• [Text provided]
I would rather look at a word that has related but drastically different meanings which are usually but not necessarily obvious from context. "Round", for example. It has one primary meaning, that of an adjective--"curved", which applies to a person, a ball, the hole that a square peg won't fit into. Then there are secondary meanings that derive from the sense of curvature but diverge further and further: "complete", or self-contained and tidied up, alluded to in "a round number" and "rounding off"; "a complete, self-enclosed unit of something", as a doctor's rounds, in which he visits every patient once; "a single instance of something", as a round of applause. There are at least forty definitions, and while they might be related, they aren't as obviously so as the meanings of "drive", and some of them are very far afield indeed, such as "thoroughly and angrily": "she berated him roundly for his insult."
If you know that "round" means "curved", and "a drink for each person at at the table" (You buy this round) and "a unit of game-play" (a round of golf), and I know these things but I know that it also means "a cut of beef" and "a musical composition in which voices singing the same melody enter at different times", then isn't my vocabulary bigger than yours? Even if we know exactly the same number of words, isn't it the case that someone who knows a larger set of the meanings of those words has a larger vocabulary?

• [What the exercise asks] Copy out the entire passage on the meanings of "round," word for word. The material after this point plays no role in the work.

• [Given material]
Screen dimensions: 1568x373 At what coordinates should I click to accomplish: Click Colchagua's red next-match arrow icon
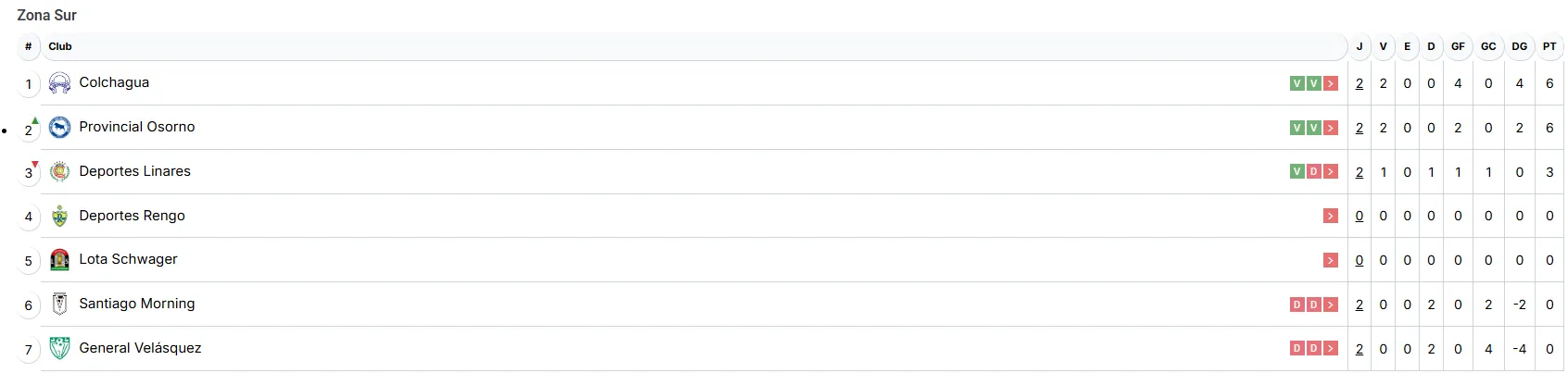click(x=1331, y=83)
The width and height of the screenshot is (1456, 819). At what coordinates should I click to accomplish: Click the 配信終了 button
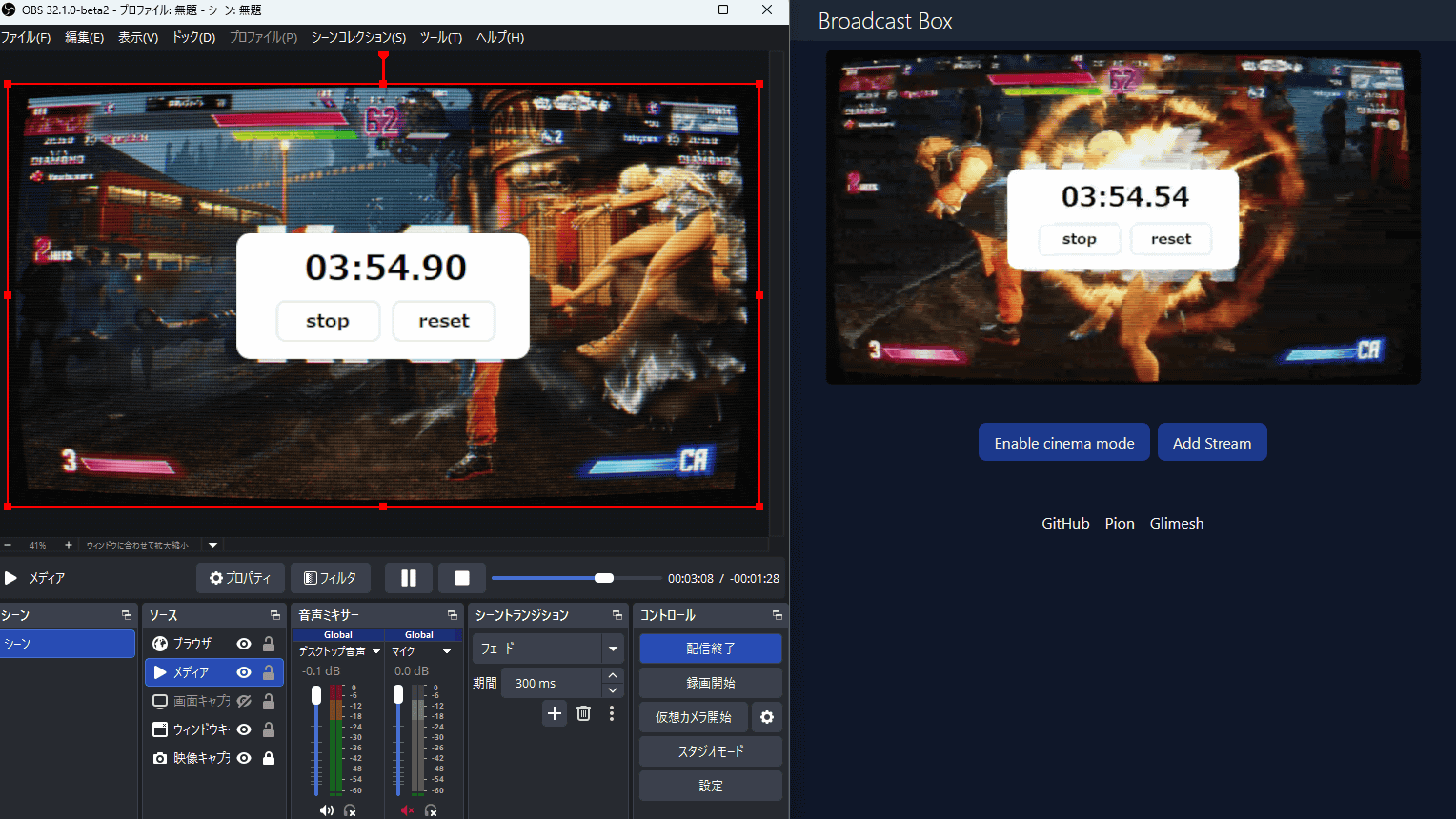(x=710, y=649)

• [Output for this task]
I would rather look at a word that has related but drastically different meanings which are usually but not necessarily obvious from context. "Round", for example. It has one primary meaning, that of an adjective--"curved", which applies to a person, a ball, the hole that a square peg won't fit into. Then there are secondary meanings that derive from the sense of curvature but diverge further and further: "complete", or self-contained and tidied up, alluded to in "a round number" and "rounding off"; "a complete, self-enclosed unit of something", as a doctor's rounds, in which he visits every patient once; "a single instance of something", as a round of applause. There are at least forty definitions, and while they might be related, they aren't as obviously so as the meanings of "drive", and some of them are very far afield indeed, such as "thoroughly and angrily": "she berated him roundly for his insult."
If you know that "round" means "curved", and "a drink for each person at at the table" (You buy this round) and "a unit of game-play" (a round of golf), and I know these things but I know that it also means "a cut of beef" and "a musical composition in which voices singing the same melody enter at different times", then isn't my vocabulary bigger than yours? Even if we know exactly the same number of words, isn't it the case that someone who knows a larger set of the meanings of those words has a larger vocabulary?